» **EXCERPT TO READ**
President Barack Obama pledged Wednesday to continue to confront Islamic State militants despite the beheading of an American journalist, in Iraq, standing firm in the face of the militants' threats to kill another hostage — a former University of Central Florida student — unless the U.S. military changes course.

Obama's remarks affirmed that the U.S. would not change its military posture in Iraq in response to the killing of journalist James Foley and threatening to kill another journalist, former UCF student Steven Sotloff.

Since the video was released, the U.S. military has pressed ahead by conducting nearly a dozen airstrikes on Islamic State targets in Iraq.

Calling the Islamic State a cancer, Obama forcefully condemned the group that seized territory in Iraq and Syria, and he called for a vigilant, relentless and global effort to curtail an organization he said is torturing, raping and murdering thousands of people in "cowardly acts of violence."

» **INFORMATION PROVIDED**
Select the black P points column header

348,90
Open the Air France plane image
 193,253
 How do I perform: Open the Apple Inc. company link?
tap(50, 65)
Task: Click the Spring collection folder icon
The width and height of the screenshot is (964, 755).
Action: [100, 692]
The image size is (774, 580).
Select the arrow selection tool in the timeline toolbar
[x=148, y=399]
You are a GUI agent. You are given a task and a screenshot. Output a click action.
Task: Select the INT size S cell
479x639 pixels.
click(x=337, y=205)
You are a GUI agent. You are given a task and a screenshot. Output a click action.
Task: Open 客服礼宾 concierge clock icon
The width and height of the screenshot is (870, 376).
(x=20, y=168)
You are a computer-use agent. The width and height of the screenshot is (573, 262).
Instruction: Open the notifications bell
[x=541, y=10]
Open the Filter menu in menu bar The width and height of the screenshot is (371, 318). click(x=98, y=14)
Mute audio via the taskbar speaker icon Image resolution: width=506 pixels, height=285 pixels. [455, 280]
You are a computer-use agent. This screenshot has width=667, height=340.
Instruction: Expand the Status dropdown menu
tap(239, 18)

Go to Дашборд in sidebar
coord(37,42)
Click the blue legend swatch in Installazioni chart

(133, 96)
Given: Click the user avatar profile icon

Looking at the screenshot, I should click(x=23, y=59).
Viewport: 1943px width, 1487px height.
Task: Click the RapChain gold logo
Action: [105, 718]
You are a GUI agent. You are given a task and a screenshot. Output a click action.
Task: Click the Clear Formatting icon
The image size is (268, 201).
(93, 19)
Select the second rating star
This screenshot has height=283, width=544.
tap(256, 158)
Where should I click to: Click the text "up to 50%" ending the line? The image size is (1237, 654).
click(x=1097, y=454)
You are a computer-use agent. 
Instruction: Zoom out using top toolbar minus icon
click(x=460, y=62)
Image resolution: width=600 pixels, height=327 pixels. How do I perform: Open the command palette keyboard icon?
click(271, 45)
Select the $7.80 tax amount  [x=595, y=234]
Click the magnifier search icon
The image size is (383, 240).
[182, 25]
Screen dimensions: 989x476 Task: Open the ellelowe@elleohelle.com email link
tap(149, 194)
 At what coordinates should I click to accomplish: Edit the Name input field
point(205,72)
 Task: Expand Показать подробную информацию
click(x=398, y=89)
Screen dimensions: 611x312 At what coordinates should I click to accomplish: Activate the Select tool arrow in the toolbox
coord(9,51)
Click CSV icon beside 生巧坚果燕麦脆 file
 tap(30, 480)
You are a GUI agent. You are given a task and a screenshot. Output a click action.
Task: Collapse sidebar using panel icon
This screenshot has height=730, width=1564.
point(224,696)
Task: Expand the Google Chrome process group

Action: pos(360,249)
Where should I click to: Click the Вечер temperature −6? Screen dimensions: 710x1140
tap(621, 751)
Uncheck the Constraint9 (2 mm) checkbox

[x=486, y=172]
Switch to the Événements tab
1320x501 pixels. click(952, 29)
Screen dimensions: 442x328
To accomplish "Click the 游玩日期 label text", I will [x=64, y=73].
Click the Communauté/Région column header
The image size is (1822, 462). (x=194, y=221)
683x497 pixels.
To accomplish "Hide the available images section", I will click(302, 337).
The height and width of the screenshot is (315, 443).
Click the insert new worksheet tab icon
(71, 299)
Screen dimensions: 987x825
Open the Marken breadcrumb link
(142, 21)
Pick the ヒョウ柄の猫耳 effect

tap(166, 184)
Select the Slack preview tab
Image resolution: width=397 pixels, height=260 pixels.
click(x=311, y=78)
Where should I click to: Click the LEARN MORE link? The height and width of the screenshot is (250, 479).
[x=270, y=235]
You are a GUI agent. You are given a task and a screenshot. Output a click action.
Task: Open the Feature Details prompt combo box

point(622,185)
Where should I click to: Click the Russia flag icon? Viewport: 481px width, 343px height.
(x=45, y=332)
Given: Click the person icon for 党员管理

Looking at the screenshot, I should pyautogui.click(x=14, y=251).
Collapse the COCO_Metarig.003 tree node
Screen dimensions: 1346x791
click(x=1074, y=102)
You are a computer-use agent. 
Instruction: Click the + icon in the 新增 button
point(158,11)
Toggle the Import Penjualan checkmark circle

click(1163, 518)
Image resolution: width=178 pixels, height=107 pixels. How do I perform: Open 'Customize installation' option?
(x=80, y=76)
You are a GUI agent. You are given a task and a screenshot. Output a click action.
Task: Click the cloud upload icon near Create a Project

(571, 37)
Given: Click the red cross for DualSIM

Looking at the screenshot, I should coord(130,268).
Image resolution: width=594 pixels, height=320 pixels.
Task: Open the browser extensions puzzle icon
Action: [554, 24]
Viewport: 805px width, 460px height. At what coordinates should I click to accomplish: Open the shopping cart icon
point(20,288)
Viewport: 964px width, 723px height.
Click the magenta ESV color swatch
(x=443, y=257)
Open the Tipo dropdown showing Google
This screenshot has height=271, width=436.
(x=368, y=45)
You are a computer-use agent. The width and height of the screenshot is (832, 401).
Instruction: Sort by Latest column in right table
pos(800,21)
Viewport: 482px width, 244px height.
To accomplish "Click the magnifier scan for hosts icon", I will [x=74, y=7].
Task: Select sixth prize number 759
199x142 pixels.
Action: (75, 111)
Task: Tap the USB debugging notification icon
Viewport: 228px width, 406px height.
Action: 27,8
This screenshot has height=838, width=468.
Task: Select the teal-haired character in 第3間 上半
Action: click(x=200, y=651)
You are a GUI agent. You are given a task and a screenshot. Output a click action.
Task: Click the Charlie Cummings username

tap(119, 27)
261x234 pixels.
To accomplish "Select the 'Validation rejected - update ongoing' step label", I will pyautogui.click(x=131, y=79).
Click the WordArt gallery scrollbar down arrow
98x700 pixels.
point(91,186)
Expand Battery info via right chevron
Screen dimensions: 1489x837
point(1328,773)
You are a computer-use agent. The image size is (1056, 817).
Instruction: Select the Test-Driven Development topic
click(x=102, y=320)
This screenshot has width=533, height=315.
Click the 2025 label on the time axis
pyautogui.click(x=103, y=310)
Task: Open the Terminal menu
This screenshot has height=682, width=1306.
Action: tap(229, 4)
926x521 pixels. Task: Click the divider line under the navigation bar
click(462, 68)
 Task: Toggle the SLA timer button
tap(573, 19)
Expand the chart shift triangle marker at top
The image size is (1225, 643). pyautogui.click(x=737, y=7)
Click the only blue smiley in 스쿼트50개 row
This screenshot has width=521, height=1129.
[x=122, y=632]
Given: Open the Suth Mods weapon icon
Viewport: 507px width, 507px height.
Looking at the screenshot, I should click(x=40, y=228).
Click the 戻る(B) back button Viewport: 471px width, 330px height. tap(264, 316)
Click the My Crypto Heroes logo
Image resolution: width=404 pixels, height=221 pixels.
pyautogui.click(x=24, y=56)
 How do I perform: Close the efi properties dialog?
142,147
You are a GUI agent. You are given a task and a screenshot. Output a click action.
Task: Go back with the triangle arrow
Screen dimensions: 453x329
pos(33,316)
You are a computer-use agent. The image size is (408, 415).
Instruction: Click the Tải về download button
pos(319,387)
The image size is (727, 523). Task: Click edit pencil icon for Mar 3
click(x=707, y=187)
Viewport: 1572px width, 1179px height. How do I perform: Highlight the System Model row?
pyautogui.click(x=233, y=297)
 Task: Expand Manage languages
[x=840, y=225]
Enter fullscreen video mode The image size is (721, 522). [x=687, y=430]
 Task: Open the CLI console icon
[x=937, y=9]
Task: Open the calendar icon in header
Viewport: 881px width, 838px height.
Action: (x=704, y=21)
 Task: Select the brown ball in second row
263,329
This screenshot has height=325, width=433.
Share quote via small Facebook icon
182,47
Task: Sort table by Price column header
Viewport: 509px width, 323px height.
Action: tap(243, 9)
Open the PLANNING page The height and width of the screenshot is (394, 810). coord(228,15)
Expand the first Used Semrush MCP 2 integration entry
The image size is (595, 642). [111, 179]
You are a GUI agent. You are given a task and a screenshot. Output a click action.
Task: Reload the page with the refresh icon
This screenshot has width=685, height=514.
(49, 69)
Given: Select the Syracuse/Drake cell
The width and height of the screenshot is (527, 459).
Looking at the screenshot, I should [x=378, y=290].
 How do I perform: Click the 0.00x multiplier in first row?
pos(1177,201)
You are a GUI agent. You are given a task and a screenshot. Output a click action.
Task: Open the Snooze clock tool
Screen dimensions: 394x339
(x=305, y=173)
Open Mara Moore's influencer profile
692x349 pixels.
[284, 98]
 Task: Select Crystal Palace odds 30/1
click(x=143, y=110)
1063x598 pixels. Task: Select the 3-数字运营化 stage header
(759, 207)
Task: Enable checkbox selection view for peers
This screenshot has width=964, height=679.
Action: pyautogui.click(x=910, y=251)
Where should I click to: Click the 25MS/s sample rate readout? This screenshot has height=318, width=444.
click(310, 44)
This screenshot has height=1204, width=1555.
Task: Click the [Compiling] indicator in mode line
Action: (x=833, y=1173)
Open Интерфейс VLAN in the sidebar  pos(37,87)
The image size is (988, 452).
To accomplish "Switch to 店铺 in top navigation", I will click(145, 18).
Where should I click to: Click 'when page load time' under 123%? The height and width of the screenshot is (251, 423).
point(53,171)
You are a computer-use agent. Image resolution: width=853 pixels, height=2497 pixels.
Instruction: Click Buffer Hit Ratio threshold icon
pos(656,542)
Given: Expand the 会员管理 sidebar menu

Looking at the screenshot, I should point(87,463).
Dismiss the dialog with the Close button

» **YOUR ASSIGNMENT**
Write the next few paragraphs of the news report on Obama's response to the killing of James Foley, picking up after its last sentence. You can set the data aside; it has no part in this work.

» **RESPONSE FOR THIS EXERCISE**
"ISIL speaks for no religion," Obama said, using an alternative name for the Islamic State. "Their victims are overwhelmingly Muslim, and no faith teaches people to massacre innocents. No just god would stand for what they did yesterday and what they do every single day."

Obama spoke at a media center set up by the White House on Martha's Vineyard in Massachusetts, where Obama is in the second week of his annual summer vacation.